For the pre-post differences the two treatment groups were compared using the Wilcoxon rank-sum test. Within the two treatment groups each combination of two time points was compared using the Wilcoxon signed-rank test. In addition, the two pre-post differences Week 6/Week 0 and Week 12/Week 0 were compared by an ANOVA with parameter treatment as the independent variable. The least square means for the pre-post differences and the respective 95% confidence intervals were calculated. These confidence intervals were used to assess whether the pre-post difference was significantly different from [17].

Results

One can see that the results of this second study are consistent with the ones of the Skin Sensitivity I study despite the limited number of healthy volunteers in each study. The data are of the same order of magnitude for the parameters TEWL, SELS, redness and blood flow for both flaxseed oil groups. The results on hydration were in both cases significantly different from time 0 inside of each group. However, in this second study, hydration was not significantly different from the corresponding placebo group after 12 weeks of treatment (+19% vs. +9%).

It is also interesting to note that significant effects are seen already at week 6 (hydration, TEWL, roughness, scaling, redness and blood flow) which was less clear for study I were significant differences from time 0 at 6 weeks were reached for TEWL, roughness and blood flow only.
Table 2 Percentual changes vs T0 after 6 and 12 weeks.

^bA significantly different from C (p < 0.05, Wilcoxon signed rank test).

^cA significantly different from B (p < 0.05, Wilcoxon signed rank test).

^dB significantly different from C (p < 0.05, Wilcoxon signed rank test).

Discussion

Facing the lack of omega-3 consumption in the modern diet as shown by N. Combe et al (2001) [24], it was interesting to see if oils of vegetable origin may have a significant impact on human health with a special focus to skin physiology, via ALA supplementation.

Fish oils were traditionally used as the “ideal” tool to restore omega-6/omega-3 ratio and contribute to body homeostasis. However fish oils, in the current “modern life” are not anymore really used either crude or through fatty fishes diets, despite their great interested in health benefits.

Due to the lack of omega-3 in the western food, to find another way to consume Omega 3 from natural origin may have sense, nutrition wise.

As shown by A. Morise et al. [25], absorption and storage of ALA is very efficient in the hamster.
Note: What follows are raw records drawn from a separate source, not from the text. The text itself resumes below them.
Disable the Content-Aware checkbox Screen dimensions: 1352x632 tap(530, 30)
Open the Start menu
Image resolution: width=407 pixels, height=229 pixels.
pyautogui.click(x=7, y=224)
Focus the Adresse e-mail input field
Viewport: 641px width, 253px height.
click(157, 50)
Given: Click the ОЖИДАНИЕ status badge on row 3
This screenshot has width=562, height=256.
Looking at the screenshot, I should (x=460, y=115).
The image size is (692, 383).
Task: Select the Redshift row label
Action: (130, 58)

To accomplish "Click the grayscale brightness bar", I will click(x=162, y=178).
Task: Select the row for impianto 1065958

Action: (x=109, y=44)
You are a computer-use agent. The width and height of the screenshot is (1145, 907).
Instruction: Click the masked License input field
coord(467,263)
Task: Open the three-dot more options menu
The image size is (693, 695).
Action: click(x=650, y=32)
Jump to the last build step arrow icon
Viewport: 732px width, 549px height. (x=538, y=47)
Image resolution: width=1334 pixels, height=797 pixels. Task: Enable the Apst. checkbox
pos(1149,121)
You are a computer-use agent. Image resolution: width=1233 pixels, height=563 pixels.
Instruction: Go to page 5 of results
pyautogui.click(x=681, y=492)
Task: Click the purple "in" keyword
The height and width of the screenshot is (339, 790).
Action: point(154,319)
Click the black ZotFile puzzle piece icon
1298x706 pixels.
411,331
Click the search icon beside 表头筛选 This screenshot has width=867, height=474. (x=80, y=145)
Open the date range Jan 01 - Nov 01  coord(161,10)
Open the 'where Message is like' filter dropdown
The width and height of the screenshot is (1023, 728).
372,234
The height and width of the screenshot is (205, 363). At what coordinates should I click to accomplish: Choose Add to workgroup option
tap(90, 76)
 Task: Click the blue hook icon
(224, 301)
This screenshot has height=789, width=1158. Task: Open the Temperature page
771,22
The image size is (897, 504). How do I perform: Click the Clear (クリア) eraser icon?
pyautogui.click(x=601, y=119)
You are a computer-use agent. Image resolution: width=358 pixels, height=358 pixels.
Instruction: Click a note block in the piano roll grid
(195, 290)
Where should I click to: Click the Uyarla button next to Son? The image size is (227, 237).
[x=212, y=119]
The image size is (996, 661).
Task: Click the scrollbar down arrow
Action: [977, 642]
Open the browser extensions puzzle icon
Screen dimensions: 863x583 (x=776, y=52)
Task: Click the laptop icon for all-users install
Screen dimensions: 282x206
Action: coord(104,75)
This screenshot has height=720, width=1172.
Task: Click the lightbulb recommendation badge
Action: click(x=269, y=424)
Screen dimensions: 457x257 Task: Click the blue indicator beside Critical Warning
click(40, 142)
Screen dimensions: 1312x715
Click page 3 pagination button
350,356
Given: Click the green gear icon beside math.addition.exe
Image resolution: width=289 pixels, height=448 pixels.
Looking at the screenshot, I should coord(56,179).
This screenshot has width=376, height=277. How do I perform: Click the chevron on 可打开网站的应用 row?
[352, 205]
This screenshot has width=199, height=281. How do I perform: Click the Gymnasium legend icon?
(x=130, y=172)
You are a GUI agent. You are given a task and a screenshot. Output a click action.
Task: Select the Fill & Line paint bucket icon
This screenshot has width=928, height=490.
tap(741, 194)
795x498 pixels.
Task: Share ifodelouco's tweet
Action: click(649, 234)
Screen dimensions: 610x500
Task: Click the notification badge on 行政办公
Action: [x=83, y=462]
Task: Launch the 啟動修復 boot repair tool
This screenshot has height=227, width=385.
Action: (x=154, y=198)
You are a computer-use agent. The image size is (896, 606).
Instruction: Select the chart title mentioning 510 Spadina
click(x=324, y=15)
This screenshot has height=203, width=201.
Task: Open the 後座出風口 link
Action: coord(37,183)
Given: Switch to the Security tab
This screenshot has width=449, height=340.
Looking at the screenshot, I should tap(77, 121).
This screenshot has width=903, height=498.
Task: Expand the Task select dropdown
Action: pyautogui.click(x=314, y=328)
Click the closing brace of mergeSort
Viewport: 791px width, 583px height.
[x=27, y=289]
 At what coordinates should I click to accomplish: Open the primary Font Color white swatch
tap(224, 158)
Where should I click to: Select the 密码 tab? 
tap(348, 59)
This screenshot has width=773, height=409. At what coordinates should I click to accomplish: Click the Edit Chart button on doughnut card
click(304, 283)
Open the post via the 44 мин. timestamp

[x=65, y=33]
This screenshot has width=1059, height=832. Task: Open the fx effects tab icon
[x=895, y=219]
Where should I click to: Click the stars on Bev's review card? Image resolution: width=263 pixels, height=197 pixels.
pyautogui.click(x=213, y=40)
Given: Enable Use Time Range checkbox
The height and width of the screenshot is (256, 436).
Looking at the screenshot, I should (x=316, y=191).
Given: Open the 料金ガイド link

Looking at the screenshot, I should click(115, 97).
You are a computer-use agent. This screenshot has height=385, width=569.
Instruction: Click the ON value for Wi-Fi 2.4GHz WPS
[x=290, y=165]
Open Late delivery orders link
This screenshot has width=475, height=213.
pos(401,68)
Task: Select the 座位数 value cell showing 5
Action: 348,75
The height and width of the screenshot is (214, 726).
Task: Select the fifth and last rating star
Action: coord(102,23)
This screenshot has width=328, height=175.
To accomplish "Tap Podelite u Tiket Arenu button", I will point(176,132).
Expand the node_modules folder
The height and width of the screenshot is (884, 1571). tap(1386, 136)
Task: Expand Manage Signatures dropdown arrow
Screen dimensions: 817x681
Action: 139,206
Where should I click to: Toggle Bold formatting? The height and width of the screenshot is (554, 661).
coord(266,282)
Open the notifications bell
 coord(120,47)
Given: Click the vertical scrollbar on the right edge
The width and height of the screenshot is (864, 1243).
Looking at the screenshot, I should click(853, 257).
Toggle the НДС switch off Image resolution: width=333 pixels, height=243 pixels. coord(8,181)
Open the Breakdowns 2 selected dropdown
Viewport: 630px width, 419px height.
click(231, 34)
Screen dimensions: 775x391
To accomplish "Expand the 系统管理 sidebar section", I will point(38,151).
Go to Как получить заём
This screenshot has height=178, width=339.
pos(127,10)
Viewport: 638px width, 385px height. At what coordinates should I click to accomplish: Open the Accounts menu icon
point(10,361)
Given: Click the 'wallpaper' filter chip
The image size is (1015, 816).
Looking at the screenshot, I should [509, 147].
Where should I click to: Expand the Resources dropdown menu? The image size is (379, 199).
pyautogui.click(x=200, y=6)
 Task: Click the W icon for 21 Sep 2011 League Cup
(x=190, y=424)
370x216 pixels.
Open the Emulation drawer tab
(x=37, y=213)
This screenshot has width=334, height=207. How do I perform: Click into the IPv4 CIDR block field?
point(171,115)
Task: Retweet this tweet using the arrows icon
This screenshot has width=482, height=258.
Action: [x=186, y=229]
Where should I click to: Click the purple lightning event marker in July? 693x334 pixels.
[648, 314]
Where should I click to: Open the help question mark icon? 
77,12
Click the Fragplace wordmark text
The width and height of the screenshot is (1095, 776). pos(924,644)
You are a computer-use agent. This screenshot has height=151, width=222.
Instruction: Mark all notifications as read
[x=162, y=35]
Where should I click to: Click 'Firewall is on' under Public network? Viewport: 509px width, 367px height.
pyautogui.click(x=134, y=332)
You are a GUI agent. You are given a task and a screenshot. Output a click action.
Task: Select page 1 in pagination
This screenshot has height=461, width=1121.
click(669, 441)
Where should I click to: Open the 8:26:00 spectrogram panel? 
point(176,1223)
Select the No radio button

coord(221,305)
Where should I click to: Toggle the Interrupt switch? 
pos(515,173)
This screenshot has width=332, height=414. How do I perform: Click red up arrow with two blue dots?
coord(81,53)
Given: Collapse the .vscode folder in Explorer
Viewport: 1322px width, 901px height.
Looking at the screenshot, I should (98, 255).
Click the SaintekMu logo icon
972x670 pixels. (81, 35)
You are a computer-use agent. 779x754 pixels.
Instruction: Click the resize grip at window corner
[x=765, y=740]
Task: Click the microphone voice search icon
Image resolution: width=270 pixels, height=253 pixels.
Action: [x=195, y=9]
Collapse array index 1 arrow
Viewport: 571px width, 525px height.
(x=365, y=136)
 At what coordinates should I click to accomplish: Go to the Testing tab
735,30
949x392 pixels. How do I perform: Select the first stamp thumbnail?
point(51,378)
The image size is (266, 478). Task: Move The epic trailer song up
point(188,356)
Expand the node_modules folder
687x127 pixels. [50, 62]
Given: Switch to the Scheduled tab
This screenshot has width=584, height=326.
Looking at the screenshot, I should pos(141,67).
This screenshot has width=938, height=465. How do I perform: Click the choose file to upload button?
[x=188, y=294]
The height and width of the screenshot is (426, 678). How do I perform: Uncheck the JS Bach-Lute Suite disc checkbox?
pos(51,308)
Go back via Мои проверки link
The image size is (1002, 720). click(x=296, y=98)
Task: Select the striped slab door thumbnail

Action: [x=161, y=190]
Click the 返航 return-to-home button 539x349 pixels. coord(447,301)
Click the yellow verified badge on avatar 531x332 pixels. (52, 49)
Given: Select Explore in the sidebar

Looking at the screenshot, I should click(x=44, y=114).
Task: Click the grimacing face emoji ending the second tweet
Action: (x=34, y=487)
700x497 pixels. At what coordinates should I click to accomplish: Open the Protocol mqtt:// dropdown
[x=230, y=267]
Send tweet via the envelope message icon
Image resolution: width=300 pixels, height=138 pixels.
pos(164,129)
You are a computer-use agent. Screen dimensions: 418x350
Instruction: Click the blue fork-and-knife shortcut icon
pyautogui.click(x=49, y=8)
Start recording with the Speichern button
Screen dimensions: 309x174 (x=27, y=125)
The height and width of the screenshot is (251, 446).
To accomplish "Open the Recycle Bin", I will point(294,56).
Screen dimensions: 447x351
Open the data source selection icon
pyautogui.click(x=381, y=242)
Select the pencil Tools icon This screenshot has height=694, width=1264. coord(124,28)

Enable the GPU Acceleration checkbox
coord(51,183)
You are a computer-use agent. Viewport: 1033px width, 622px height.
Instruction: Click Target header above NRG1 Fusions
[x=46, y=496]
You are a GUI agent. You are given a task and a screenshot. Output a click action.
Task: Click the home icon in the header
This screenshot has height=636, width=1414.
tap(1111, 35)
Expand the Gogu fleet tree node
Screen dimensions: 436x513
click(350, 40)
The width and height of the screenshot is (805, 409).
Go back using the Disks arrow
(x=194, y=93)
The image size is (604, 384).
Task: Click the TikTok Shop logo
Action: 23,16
It powerfully increased EPA. However dietary ALA failed to increase DHA, but decreased AA. The authors concluded that dietary supply of ALA was a very efficient means of improving the balance omega-6/omega-3 (AA/EPA) in Red Blood Cells and cardiomyocytes.

It has also been shown (unpublished data) a significant bioconversion of ALA into EPA in Sensitive Skin I for the flaxseed oil group at week 12, compared to the reference group (safflower oil).

The two studies presented in this article confirm this concept in showing interesting results in the field of skin hydration, inflammation and skin surface structure with acceptable doses of flaxseed oil compatible with the recommended daily allowances published by the French Food Safety Agency (AFSSA [26]) amounting at 1.6 g/day for non pregnant adult females.

Furthermore, the consumption of flaxseed oil has been recognized as an acceptable dietary practice by AFSSA in 2006 as far as flaxseed oil is consumed exclusively cold and with less than 1% of all trans fatty acids [27].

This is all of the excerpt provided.